HACKER Q&A
📣 DougN7

Isolation (from coronavirus) is only a temporary band-aid that will fail


One infected person infects 2 to 3 other people on average. This is exponential spread. This will remain true until enough people have immunity that the chance of infecting someone new drops below 1. This is the so called "herd immunity". This requires 60-70% of a population to have immunity.

Immunity comes from a person having been exposed to the virus and getting better, or a vaccine. To get to the 60-70% point in the US, roughly 220 million people need to be exposed and heal, or get vaccinated.

Getting 220 million people exposed, at a rate of 1 million per month (which will still overwhelm the health care system) would take almost 20 years. Flattening the curve simply takes too long with such a large population. Finding, creating, distributing and vaccinating 220 million people would take a number of years? (guessing on that).

No government can afford to pump $1 trillion into the economy every quarter to prop it up, and do this for a number of years. They will have to start printing money to do that, which leads directly to hyperinflation, which destroys countries and leads to starvation and death.

Isolation delays the inevitable but doesn't stop it. Testing and tracing contacts to isolate the infected only works if it is perfect. If we miss 1 person out of 330 million in the US, that 1 person will start the entire cycle again. China is not out of the woods - if they missed 1 person the cycle will begin again.

Where is the hole in the above rationale?

(I wish the above wasn't true, but my wishes don't count for anything)


  👤 sova Accepted Answer ✓
IANAE, Some of the simulations featured on HN reaffirm the fact that the sweep through the population must happen, but the relative concentration of virus per individual can be minimized. This will help minimize deaths, because if any one immune system is overloaded it cannot cope. It is like a tsunami that everyone must ride, but the relative strength of that tsunami can be curbed by minimizing cross-contact that inadvertently increases virus concentrations per person.

👤 sharemywin
Hospitals. If the hospitals get over run like in Italy, 1% goes to 2% or more. Remember roughly 10% of the population will need hospitalization and ~40% are 20-50. We're in very short supply of all kinds of vital hospital items.

👤 solarkraft
> Ask HN: Isolation (from coronavirus) is only a temporary band-aid that will fail

This is not a question.

> (I wish the above wasn't true, but my wishes don't count for anything)

I grant your wish.

> Where is the hole in the above rationale?

The number of people an infected person infects is hopefully driven (far) below 1 through lock down.

If no vaccine will be available soon enough, the curve can be steepened again as far as people can be treated to achieve immunity more quickly.

It's a good time to be a maker of ventilators.


👤 gus_massa
edited> Isolation is only a temporary band-aid

Yep :(

> Getting 220 million people exposed, at a rate of 1 million per month [...] would take almost 20 years.

There are too many uncertain details, so it could be 10 or 30 or 5 o ... Also, there is hopefully some work to solve the bottlenecks (like ventilators, or soon the overworked nurses and doctors), so the number of ill people that don't overwhelm the health system can grow and reduce the duration of the problem.

> Finding, creating, distributing and vaccinating 220 million people would take a number of years?

Probably two years if someone promise to pay the bill.

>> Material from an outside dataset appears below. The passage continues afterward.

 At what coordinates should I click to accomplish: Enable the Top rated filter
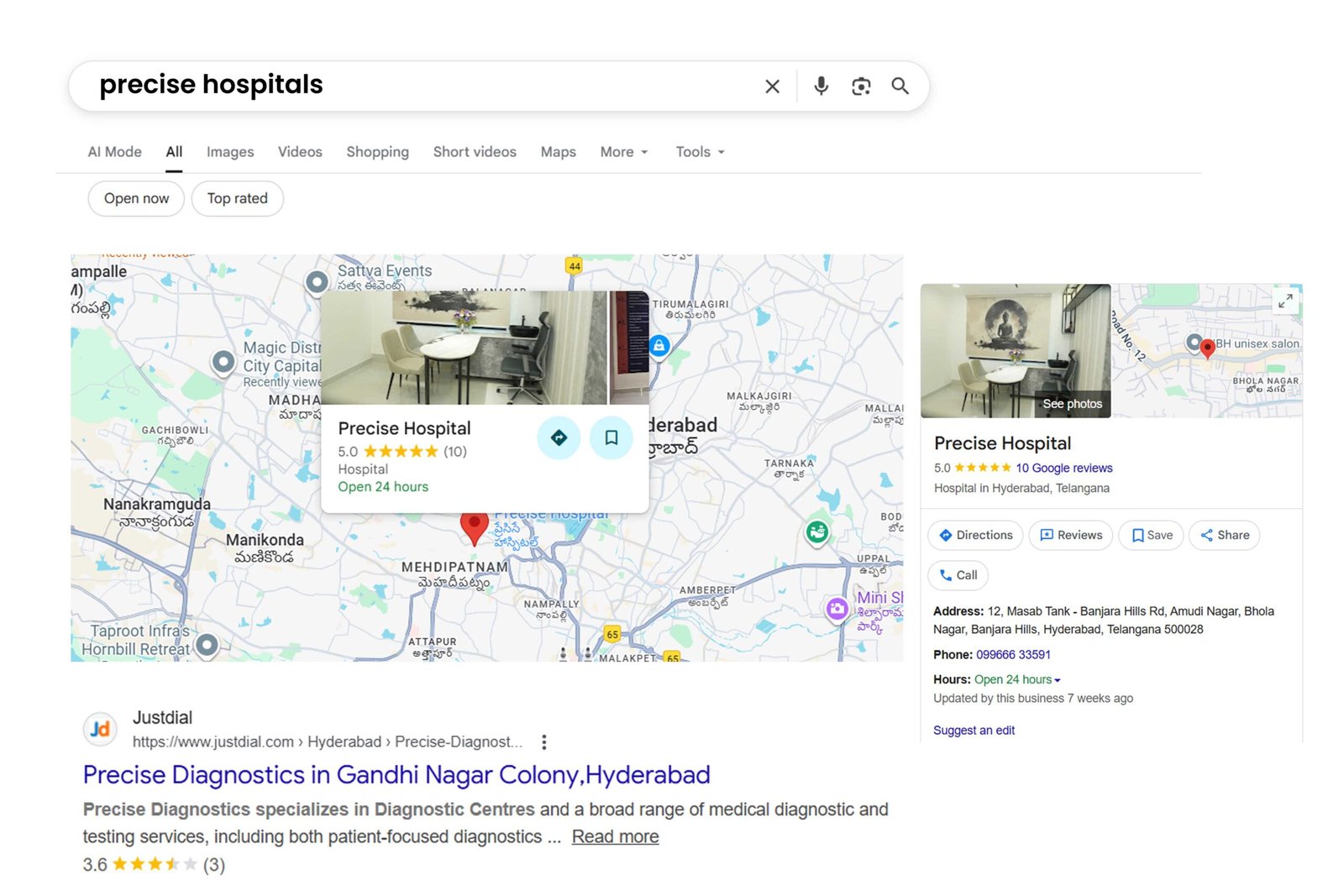point(237,198)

There are some prototypes and some optimistic estimations say 18 month. Don't expect to see the vaccine in less than a year, but hopefully it will be finished in two years.

> If we miss 1 person out of 330 million in the US, that 1 person will start the entire cycle again.

The isolation can work at the state or county level, that is easier to control and you can move some extra resources to the area. If the number of ill people is small enough you can isolate the person, whoever meet her/him, and whoever meet the persons that meet her/him. This is used with other illness, but it's easier if you have a vaccine to create a few concentrically rings of immunized people.


👤 chub500
My amateur take:

1. Drug therapy may enable the "severe" hispitalization required cases to drop into stay at home cases.

2. It is not yet established at all that huge testing capacity + travel restrictions cant curb spread. See the Gates AMA.

However, it seems certain policies and travel restrictions will remain until an effective vaccine is available.


👤 c89X
eh, a vaccine becoming available in the next year or two?